Last week, First Baptist Church pastor Dr. Steve King announced Sunday's service would be online-only after 20 church members tested positive for COVID-19. On Wednesday, Alexander City Schools superintendent Dr. Keith Lankford had to tune in to the school board meeting via Zoom due to being in quarantine for COVID-19 exposure.
Meanwhile, the 14-day average for new COVID-19 cases have been on a steady four-week rise in Alabama, the longest stretch since January (albeit nowhere near as steep). Tallapoosa County has seen 88 new COVID-19 cases since the beginning of July and is now averaging six new cases per day, a three-fold increase just in the past three weeks according to the latest Alabama Department of Public Health (ADPH) data.
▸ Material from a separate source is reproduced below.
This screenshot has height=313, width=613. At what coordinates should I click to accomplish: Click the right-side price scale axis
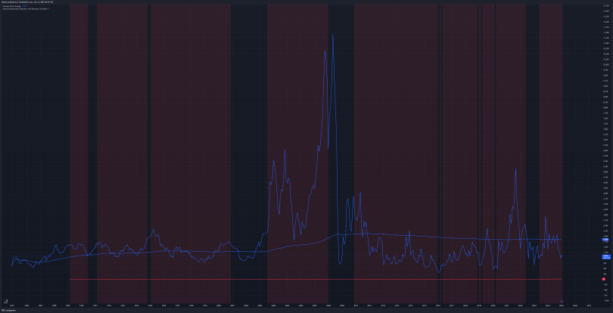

On Thursday, ADPH changed Tallapoosa County's status to "very high risk" for COVID-19 transmission, reflecting an increase in the COVID-19 positivity rate.
Statewide, 367 patients are hospitalized with coronavirus as of Thursday, up from 195 the previous month. Alexander City's Russell Medical Center is also facing an incline with an average of five out of its six ICU beds occupied at any given time during the past week, according to U.S. Dept. of Health and Human Services Data.
Meanwhile, the CDC reports Alabama is the least vaccinated state in the nation, with only 33.4% of Alabamians fully vaccinated compared with a 48.2% nationwide average. Tallapoosa and Coosa counties fall just below the state average with a respective 33.2% and 30.5% of the population fully vaccinated.
Public health experts are blaming the spread on a combination of lagging vaccination rates and the new Delta variant of COVID-19, which Public Health England estimates is 60% more contagious than the original strain. Unvaccinated people are still at much higher risk — in an Alabama Hospital Association survey earlier this month, 94% of COVID-19 in-patients had not been vaccinated.
To date, 4,264 Tallapoosa County residents have tested positive for COVID-19, more than one in 10 residents. A total of 156 residents have died, including 15 presumed to have had COVID.